Oligosaccharide side chains of human colonic mucins contain O-acetylated sialic acids and glycosulfate esters. Although these substituents are considered to protect the chains against degradation by bacterial glycosidases, sialate O-acetylesterase, N-acetylneuraminate lyase, and glycosulfatase activities have been found in fecal extracts. To better define the source of these activities, we measured extracellular and cell-bound sialidase, sialate O-acetylesterase, N-acetylneuraminate lyase, arylesterase, and glycosulfatase activities produced by 23 isolates of human fecal bacteria grown anaerobically in a hog gastric mucin culture medium; these represented dominant populations of fecal anaerobes, facultative anaerobes, and the subset of mucin oligosaccharide-degrading bacteria. Every strain produced sialidase and high levels of arylesterase, and all but five facultative anaerobes produced sialate O-acetylesterase.

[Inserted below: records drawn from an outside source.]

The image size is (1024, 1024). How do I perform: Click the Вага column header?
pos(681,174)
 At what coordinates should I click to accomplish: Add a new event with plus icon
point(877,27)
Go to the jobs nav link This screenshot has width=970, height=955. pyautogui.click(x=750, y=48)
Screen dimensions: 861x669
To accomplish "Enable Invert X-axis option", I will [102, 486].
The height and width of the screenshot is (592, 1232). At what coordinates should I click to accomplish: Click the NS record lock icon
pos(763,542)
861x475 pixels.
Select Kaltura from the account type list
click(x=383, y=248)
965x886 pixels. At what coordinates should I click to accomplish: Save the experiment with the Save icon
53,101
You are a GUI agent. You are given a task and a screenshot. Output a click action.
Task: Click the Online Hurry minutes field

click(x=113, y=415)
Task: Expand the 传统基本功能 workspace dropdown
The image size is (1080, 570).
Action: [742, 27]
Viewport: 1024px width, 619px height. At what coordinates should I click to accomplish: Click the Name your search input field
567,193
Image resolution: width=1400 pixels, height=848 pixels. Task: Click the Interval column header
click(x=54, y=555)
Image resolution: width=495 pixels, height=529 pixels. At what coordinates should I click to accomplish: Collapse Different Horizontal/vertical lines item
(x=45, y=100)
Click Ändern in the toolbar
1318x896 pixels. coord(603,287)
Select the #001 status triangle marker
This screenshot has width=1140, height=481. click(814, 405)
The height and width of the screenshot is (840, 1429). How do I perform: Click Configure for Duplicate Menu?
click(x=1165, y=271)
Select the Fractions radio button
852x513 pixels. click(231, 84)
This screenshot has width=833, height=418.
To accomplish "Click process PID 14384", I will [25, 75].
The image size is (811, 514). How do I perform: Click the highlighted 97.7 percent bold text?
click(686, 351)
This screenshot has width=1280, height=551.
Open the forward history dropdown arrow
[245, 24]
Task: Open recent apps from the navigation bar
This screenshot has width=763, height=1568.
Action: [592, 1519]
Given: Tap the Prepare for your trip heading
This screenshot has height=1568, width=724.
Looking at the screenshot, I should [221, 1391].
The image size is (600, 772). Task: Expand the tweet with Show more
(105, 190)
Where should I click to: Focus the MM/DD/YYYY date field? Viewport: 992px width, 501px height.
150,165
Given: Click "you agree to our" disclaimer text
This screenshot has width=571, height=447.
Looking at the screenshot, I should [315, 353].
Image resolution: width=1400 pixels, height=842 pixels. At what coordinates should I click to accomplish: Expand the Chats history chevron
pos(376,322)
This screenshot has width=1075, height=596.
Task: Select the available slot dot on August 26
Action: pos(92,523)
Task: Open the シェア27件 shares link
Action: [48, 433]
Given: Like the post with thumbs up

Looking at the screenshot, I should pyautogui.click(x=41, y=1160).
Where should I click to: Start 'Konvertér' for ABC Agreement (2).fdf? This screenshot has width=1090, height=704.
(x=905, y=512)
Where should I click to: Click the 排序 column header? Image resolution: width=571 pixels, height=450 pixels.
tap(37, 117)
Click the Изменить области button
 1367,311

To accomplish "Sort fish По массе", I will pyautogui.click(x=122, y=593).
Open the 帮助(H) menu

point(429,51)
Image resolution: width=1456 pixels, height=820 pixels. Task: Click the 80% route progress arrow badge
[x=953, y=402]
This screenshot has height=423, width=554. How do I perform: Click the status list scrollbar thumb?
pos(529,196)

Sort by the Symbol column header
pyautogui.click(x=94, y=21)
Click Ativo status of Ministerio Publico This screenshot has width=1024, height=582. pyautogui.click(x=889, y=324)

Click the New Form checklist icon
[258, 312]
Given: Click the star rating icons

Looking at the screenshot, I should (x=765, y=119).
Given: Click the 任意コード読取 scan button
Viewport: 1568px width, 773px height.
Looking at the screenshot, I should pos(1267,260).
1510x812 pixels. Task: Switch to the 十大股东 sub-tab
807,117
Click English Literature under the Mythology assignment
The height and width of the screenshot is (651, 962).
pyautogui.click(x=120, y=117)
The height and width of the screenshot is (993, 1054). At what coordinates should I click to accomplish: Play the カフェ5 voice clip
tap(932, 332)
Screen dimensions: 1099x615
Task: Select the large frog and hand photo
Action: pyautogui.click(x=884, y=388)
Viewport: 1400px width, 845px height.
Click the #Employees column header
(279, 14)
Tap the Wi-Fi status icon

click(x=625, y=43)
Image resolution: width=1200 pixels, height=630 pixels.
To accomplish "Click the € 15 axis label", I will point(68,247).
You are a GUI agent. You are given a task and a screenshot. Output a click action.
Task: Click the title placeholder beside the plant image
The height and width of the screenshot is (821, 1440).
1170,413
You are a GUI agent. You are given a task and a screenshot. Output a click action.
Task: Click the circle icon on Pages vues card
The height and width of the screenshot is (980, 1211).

Sialic acids containing 2 mol or more of O-acetyl ester per mol of sialic acid were cleaved from mucin glycoproteins more slowly by sialidases of mucin oligosaccharide-degrading stains than were sialic acids containing 1 or 0 mol, and only N-acetyl- and mono-O-acetylated sialic acids were recovered from enzyme digests of a mucin containing di-O-acetylated sialic acids. No detectable N-acetylneuraminate lyase activity was produced by any strain, but low activity was induced by increasing the glycoprotein-bound sialic acid concentration in the culture medium of six Escherichia coli strains. Using lactitol-6-sulfate as a substrate, we found weak glycosulfatase activity in the partially purified, concentrated enzyme mixture in the culture supernatants of four mucin oligosaccharide-degrading strains but in none of the unconcentrated culture fractions. We conclude that the presence of two or more O-acetyl groups on sialic acids inhibits enteric bacterial sialidases but that production of sialate O-acetylesterases by several populations of enteric bacteria lessens the likelihood that mucin oligosaccharide chains terminating in O-acetylated sialic acids are protected from degradation. Sialate O-acetylesterases have a role in bacterial degradation of mucin glycoproteins in the human colon.

Publisher

American Society for Microbiology

Subject

Infectious Diseases,Immunology,Microbiology,Parasitology

Reference52 articles.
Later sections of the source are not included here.